Many people would have ignored or even killed this rat, but I’m touched by people’s effort, ultimately successful, to save the life of one trapped rodent.

My only beef is that they put the rat back in the sewer after rescuing it. What if it tries to crawl out again?

UPDATE: Grania found a tweet from a journalist that lauds the BBC for its stuck-rat coverage, but then notes that there was once a rescue of a fat SQUIRREL! In fact, I found that I wrote about this in 2016.


33 thoughts on “Ratte steckt im Gulli fest: German firefighters save fat rat stuck in a manhole cover

    1. I’m struck by the similarity of the German to its English equivalent despite a thousand years of separation. I presume Gulli is related to gully trap, the basin set in the ground which transfers roof and waste water from the house to the sewage system.

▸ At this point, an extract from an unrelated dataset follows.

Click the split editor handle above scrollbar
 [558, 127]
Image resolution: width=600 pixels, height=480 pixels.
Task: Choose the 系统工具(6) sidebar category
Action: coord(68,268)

    1. It IS instinctive and can account for the fact that humans get along as well as they do. Empathy for a creature in trouble is adaptive as kin selection but can be co-oped for the good of the whole living community. Less successful hypotheses include group selection and God’s grace.

  1. Is this a metaphor for the predicament Trump is in? What with Michael Cohen on the stand today before Congress….

  2. Is it woke to be still calling it a “manhole” cover? Shouldn’t it be called a “personhole” or maybe simply a “sewer access cover”. I think this warrants the convening of a panel.

      1. Let’s hope they burned their gloves, as they will undoubtedly be soaked in the spirochaetes that cause leptospirosis after handling a wild rat.
        I saw a case of leptospiral meningitis once many years ago in a sewer worker. Not pleasant.

  3. I’m mystified, cites spend a lot of money on exterminating vermin. Why then spend additional money releasing rats that get stuck and returning them to the population that they are trying to eradicate? Perhaps it’s just a function of growing up in a rural environment but my reaction to a stationary rat is decapitation.

    1. Entirely logical. But sometimes if you get a spider or centipede in the house, you just kindly let it go outside. We must follow the whims of our feelings, and sometimes we just don’t feel like killing rats.

    2. That would be openly admitting and even proving that we kill things. There’s a taboo about that, especially if you kill things on camera.

        1. Sadly, a brief investigation suggests that while ‘rat porn’ is a searchable phrase, in all examples found so far ‘rat’ was just being used in some metaphorical sense.



    3. “Why then spend additional money releasing rats that get stuck and returning them to the population that they are trying to eradicate?”

      Perhaps this goes to show that impersonal genocide is just easier than one-on-one murder.

    4. Since my country was let into the EU, we got a heavy dose of strange animal welfare laws, such as, stray dogs are not to be euthanized but to be caught, neutered and released back into the street (where they of course prey on humans, but humans are not considered important anymore). A friend of mine joked that the next decree will be not to kill captured rats but to catch, neuter and release them.

  4. Had I been a resident of that town, I’d be pissed if taxpayer money had been spent to rescue disease spreading vermin. A quick mercy killing would’ve been in order.

    1. To all those, who bother with the financial dimension: look upon the action as a training under realistic conditions. In case of someone who may need help in a similar situation, it should pay out very well.

  5. I love it. I had pet rats as a kid and my daughter has one now. Amazing creatures. Extremely intelligent for rodents.

  6. Years ago I rescued a baby skunk that had gotten stuck just before its hips in a chain link fence. When I happened upon it I remembered that young skunks are not able to spray (this one didn’t in any case). I also realized that its hips were a lot wider than the front part of its body. I put my opened hand in front of its face and it retreated from the hand by backing up, freeing itself in the process. I was a bit surprised that helping this young creature was so easy.

  7. Putting it back in the sewer seems like a bad move. There must be some humans who would like to adopt that rat.

    We had a pet rat once. It liked to play tug-of-war with our cat, with a string hanging out of the rat cage. Hilarity ensues!